Exercise: Duplicate the lines of the listing below, from the line containing "on the arrow_backward" up to and including the line containing "Looking at the image, I should click on (1145, 372).".

######

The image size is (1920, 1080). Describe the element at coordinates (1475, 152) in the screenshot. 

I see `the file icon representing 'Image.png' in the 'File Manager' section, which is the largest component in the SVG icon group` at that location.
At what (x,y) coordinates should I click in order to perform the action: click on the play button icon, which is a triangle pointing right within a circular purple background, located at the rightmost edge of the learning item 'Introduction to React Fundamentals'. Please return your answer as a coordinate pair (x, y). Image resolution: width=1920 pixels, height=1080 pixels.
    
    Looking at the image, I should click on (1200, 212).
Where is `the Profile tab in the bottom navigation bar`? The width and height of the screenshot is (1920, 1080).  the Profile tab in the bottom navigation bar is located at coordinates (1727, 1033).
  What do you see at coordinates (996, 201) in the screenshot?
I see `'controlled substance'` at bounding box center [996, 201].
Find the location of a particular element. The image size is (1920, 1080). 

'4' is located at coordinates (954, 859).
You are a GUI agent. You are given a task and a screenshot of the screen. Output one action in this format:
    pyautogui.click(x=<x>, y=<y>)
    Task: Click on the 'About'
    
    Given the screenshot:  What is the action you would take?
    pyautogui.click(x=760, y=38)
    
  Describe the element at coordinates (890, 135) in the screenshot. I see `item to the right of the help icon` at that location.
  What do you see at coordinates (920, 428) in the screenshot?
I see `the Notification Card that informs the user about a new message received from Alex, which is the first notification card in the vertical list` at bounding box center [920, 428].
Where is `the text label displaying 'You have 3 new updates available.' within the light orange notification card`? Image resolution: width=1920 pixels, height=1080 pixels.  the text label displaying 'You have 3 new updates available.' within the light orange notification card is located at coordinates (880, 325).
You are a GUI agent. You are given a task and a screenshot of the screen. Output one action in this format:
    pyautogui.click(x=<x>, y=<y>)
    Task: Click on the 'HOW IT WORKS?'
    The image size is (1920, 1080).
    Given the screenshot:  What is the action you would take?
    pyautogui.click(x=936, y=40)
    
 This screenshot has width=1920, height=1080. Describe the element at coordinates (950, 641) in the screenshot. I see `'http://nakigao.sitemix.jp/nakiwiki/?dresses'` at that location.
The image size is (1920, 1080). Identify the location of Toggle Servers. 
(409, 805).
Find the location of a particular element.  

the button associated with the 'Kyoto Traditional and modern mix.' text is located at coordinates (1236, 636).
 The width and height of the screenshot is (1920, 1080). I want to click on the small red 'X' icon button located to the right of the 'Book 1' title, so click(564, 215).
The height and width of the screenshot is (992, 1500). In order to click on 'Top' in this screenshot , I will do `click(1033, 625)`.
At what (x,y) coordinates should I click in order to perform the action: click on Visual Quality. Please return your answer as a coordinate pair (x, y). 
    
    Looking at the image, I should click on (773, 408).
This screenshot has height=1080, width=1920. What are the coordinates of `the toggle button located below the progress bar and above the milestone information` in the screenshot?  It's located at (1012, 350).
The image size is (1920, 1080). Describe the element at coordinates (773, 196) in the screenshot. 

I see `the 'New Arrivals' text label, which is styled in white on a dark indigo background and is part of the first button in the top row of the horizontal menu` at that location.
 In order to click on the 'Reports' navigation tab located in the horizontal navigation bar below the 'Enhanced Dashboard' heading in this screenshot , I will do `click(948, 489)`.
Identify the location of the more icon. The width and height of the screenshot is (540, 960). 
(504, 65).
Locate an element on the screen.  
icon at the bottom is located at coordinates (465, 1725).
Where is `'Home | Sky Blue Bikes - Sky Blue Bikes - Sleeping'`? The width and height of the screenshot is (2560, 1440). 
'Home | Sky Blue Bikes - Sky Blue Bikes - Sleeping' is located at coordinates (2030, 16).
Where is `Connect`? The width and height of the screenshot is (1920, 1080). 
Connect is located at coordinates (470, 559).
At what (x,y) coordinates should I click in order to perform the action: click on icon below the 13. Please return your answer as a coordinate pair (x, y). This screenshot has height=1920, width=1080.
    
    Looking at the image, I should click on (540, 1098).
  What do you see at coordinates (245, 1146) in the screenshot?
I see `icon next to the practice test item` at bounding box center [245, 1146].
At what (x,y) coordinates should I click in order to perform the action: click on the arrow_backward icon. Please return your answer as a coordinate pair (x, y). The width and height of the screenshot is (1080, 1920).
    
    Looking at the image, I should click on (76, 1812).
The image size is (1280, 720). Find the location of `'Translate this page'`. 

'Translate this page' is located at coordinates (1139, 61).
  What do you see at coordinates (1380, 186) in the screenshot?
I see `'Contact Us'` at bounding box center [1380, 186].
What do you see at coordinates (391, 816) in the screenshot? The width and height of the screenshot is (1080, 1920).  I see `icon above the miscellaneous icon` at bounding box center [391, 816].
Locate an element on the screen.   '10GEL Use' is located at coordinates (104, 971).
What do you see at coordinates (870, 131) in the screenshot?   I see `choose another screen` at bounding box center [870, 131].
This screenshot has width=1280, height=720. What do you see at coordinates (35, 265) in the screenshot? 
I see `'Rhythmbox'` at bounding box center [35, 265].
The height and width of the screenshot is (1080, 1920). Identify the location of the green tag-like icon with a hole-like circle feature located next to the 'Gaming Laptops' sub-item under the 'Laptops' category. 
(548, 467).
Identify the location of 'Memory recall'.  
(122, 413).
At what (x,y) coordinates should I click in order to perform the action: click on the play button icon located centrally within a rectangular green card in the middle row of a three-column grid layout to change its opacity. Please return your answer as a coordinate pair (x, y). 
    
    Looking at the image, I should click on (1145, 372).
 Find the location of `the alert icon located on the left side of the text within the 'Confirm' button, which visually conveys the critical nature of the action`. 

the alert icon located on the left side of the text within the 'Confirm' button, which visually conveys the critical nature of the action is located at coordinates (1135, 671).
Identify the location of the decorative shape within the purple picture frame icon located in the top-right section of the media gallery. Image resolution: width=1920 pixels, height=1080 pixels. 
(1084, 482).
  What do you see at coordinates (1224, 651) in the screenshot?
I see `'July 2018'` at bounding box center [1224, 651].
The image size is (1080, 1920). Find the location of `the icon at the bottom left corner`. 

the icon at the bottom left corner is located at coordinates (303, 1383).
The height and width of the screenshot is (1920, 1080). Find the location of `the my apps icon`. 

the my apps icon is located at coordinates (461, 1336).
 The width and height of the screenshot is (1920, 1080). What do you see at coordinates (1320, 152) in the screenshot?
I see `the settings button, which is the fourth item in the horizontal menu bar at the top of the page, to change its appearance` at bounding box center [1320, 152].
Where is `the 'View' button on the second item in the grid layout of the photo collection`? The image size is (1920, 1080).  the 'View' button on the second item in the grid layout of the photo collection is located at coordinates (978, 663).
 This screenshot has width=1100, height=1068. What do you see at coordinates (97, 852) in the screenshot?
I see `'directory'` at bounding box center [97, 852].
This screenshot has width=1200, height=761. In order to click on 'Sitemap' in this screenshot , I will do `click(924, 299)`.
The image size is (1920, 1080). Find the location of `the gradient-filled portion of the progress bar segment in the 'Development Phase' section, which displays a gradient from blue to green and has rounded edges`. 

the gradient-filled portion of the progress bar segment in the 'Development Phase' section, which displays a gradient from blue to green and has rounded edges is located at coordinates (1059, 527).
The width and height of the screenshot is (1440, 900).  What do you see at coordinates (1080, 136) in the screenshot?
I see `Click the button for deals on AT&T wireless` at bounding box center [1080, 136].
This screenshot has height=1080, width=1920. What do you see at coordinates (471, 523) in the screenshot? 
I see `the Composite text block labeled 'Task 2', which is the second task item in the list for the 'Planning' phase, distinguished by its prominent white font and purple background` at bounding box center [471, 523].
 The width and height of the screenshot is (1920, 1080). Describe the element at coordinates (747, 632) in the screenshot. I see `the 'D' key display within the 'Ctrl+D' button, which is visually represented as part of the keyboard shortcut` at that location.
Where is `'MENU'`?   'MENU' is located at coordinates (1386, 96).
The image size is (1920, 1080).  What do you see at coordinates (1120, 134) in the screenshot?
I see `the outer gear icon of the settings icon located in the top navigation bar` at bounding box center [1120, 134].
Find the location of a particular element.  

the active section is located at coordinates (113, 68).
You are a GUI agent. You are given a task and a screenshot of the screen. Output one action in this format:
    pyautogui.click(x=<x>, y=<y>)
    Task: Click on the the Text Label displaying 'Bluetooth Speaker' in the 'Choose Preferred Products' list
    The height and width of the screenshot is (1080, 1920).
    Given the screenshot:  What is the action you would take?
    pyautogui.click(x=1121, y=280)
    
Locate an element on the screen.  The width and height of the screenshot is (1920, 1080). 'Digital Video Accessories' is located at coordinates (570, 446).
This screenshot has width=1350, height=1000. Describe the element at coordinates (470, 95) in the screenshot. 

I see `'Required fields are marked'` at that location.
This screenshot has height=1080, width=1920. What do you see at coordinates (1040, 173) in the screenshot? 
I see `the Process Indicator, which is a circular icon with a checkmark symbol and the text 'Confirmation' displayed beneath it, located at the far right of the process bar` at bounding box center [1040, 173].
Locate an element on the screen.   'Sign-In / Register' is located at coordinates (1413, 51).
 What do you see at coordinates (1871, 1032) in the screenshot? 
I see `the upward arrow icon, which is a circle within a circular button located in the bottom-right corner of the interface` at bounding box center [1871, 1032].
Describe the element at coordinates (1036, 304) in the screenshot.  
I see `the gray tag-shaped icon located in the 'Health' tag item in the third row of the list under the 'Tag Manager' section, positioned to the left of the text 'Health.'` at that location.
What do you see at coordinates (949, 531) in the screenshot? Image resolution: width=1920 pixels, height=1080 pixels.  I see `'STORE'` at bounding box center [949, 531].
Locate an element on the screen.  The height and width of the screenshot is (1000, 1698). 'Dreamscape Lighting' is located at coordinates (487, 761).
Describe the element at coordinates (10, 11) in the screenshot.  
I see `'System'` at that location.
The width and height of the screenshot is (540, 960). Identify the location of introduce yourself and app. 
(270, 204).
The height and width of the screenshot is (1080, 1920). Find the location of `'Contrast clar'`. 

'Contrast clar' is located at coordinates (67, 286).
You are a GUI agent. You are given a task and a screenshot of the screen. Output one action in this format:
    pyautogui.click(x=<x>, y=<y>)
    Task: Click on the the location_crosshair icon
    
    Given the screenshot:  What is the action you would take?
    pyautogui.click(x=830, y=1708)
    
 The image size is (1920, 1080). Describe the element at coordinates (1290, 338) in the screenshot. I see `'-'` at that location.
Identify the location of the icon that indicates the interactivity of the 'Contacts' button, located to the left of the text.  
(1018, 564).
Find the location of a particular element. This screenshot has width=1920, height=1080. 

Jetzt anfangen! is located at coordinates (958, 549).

######

Written reply:
At what (x,y) coordinates should I click in order to perform the action: click on the arrow_backward icon. Please return your answer as a coordinate pair (x, y). The width and height of the screenshot is (1080, 1920).
    
    Looking at the image, I should click on (76, 1812).
The image size is (1280, 720). Find the location of `'Translate this page'`. 

'Translate this page' is located at coordinates (1139, 61).
  What do you see at coordinates (1380, 186) in the screenshot?
I see `'Contact Us'` at bounding box center [1380, 186].
What do you see at coordinates (391, 816) in the screenshot? The width and height of the screenshot is (1080, 1920).  I see `icon above the miscellaneous icon` at bounding box center [391, 816].
Locate an element on the screen.   '10GEL Use' is located at coordinates (104, 971).
What do you see at coordinates (870, 131) in the screenshot?   I see `choose another screen` at bounding box center [870, 131].
This screenshot has width=1280, height=720. What do you see at coordinates (35, 265) in the screenshot? 
I see `'Rhythmbox'` at bounding box center [35, 265].
The height and width of the screenshot is (1080, 1920). Identify the location of the green tag-like icon with a hole-like circle feature located next to the 'Gaming Laptops' sub-item under the 'Laptops' category. 
(548, 467).
Identify the location of 'Memory recall'.  
(122, 413).
At what (x,y) coordinates should I click in order to perform the action: click on the play button icon located centrally within a rectangular green card in the middle row of a three-column grid layout to change its opacity. Please return your answer as a coordinate pair (x, y). 
    
    Looking at the image, I should click on (1145, 372).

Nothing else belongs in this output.